The end of the tax year is nigh. You have until midnight on 5 April to take advantage of various tax allowances or risk losing them. “Many savers may be nursing losses as a result of the recent heavy stockmarket falls and not feel inclined to think too much about putting their finances in order…but at a time when money is likely to be tight, it makes sense to make the most of any opportunities to save tax where you can,” says Mark Atherton in The Times.
You can put £20,000 into an individual savings account (Isa) every year divided between cash and investments. Many markets now appear cheap enough to yield healthy long-term returns.

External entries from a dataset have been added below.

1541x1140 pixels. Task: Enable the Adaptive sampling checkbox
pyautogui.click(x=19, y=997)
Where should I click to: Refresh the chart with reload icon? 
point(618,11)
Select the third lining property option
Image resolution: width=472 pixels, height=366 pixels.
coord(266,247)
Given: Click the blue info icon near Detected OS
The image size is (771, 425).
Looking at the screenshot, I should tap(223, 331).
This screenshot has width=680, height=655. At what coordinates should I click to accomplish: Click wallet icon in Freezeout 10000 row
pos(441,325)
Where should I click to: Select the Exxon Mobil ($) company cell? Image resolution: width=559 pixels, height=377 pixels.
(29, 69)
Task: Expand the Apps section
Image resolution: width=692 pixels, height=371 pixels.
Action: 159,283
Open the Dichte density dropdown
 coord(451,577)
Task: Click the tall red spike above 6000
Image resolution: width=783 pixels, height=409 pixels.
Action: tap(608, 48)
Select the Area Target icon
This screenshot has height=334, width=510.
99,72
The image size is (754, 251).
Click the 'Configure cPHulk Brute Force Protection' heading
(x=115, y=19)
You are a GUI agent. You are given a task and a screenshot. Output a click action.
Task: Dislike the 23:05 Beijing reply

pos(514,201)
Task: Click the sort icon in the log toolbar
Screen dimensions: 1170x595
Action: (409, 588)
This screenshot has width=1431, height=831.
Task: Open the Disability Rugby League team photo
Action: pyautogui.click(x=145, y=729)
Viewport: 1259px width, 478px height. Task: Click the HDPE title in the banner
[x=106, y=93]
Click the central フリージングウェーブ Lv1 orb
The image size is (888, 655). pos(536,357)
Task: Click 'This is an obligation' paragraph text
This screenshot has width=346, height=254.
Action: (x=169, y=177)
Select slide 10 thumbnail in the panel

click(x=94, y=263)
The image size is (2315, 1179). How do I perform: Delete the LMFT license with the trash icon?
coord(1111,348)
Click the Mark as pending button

Next, consider if you have any gains outside your Isas you want to cash in. “With the stockmarket in turmoil… taking profits can seem slightly perverse, but it is vital to claim any tax relief,” says Atherton. You can make up to £12,000 a year in capital gains before tax is due. Married couples can cut their tax bill by claiming the marriage allowance. If one partner is a basic-rate taxpayer and the other earns below the £12,500 personal allowance the lower earner can transfer 10% of their allowance to the higher earner. This means a tax saving of up to £250 a year.
Finally, most of us, except for top-rate taxpayers, have an annual pension contribution allowance of £40,000. You can also carry over unused allowances going back three years.